### CHALLENGE 1
Copy the entries word for word, starting at the first line of the entries and ending with the line that contains "What do you see at coordinates (1197, 1813)".

### SELECTED EXTRACT
------------------------------------
Please refer to Android NDK Document (https://developer.android.com/ndk/guides) for installation.
Please refer to Android ADB Document (https://developer.android.com/studio/command-line/adb) for installation.
git clone
cd FastConv/
make
-a is used to select algorithm
-tn is used to decide whether to autotune
-i is used to decide the number of iterations
-t is used to decide the number of threads
# Algorithm is automatically selected, no tuning, use default parameters, No. iterations is 10, No. threads is 8
./run_vgg16.sh -a auto -tn no_tuning -i 10 -t 8
# Algorithm is winograd, no tuning, use default parameters, No. iterations is 10, No. threads is 8
./run_vgg16.sh -a winograd -tn no_tuning -i 10 -t 8
# Algorithm is Im2col, no tuning, use default parameters, No. iterations is 10, No. threads is 8
./run_vgg16.sh -a im2col -tn no_tuning -i 10 -t 8
# Algorithm is automatically selected, tuning, No. iterations is 10, No. threads is 8
./run_vgg16.sh -a auto -tn tuning -i 10 -t 8
# Algorithm is winograd, tuning, No. iterations is 10, No. threads is 8
./run_vgg16.sh -a winograd -tn tuning -i 10 -t 8
# Algorithm is Im2col, tuning, No. iterations is 10, No. threads is 8
./run_vgg16.sh -a im2col -tn tuning -i 10 -t 8
# Algorithm is automatically selected, no tuning, use default parameters, No. iterations is 10, No. threads is 8
./run_resnet50.sh -a auto -tn no_tuning -i 10 -t 8
# Algorithm is winograd, no tuning, use default parameters, No. iterations is 10, No. threads is 8
./run_resnet50.sh -a winograd -tn no_tuning -i 10 -t 8
# Algorithm is Im2col, no tuning, use default parameters, No. iterations is 10, No. threads is 8
./run_resnet50.sh -a im2col -tn no_tuning -i 10 -t 8
# Algorithm is automatically selected, tuning, No. iterations is 10, No. threads is 8
./run_resnet50.sh -a auto -tn tuning -i 10 -t 8
# Algorithm is winograd, tuning, No. iterations is 10, No. threads is 8
./run_resnet50.sh -a winograd -tn tuning -i 10 -t 8
# Algorithm is Im2col, tuning, No. iterations is 10, No. threads is 8
./run_resnet50.sh -a im2col -tn tuning -i 10 -t 8
First, upload the binary executable file and running scripts to the Android device.
------------------------------------
### MATERIAL FOR THE TASK
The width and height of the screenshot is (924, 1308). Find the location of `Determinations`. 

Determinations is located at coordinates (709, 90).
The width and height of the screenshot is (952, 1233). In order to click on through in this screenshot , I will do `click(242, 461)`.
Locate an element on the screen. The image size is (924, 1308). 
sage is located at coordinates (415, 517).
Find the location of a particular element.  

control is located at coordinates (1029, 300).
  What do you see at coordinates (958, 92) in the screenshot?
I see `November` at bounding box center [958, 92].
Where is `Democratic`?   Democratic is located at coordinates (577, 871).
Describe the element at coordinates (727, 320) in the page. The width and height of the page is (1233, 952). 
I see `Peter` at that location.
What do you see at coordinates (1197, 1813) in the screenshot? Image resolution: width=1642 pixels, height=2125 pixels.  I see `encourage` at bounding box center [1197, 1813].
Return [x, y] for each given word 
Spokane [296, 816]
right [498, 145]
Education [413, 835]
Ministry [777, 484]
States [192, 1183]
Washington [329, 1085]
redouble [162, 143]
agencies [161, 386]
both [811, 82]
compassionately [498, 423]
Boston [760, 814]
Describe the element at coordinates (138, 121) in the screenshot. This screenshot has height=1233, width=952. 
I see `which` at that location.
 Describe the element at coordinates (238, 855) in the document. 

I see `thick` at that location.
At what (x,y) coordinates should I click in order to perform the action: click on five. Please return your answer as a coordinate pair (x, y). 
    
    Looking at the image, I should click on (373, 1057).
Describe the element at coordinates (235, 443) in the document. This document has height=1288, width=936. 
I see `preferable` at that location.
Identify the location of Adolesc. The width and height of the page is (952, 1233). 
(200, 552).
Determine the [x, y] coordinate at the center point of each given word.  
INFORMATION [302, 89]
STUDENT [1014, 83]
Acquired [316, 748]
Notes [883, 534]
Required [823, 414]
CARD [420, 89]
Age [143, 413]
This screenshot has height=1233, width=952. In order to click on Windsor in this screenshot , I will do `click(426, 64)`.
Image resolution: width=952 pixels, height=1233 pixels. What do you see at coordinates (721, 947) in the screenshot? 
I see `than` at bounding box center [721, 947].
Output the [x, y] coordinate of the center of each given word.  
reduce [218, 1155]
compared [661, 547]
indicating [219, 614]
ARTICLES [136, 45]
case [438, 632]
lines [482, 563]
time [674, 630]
------------------------------------
### CHALLENGE 2
Translate this sentence from the FastConv setup instructions into Spanish: "First, upload the binary executable file and running scripts to the Android device."

### FULL RESPONSE 1
The width and height of the screenshot is (924, 1308). Find the location of `Determinations`. 

Determinations is located at coordinates (709, 90).
The width and height of the screenshot is (952, 1233). In order to click on through in this screenshot , I will do `click(242, 461)`.
Locate an element on the screen. The image size is (924, 1308). 
sage is located at coordinates (415, 517).
Find the location of a particular element.  

control is located at coordinates (1029, 300).
  What do you see at coordinates (958, 92) in the screenshot?
I see `November` at bounding box center [958, 92].
Where is `Democratic`?   Democratic is located at coordinates (577, 871).
Describe the element at coordinates (727, 320) in the page. The width and height of the page is (1233, 952). 
I see `Peter` at that location.
What do you see at coordinates (1197, 1813) in the screenshot? Image resolution: width=1642 pixels, height=2125 pixels.  I see `encourage` at bounding box center [1197, 1813].

### FULL RESPONSE 2
Primero, sube el archivo ejecutable binario y los scripts de ejecución al dispositivo Android.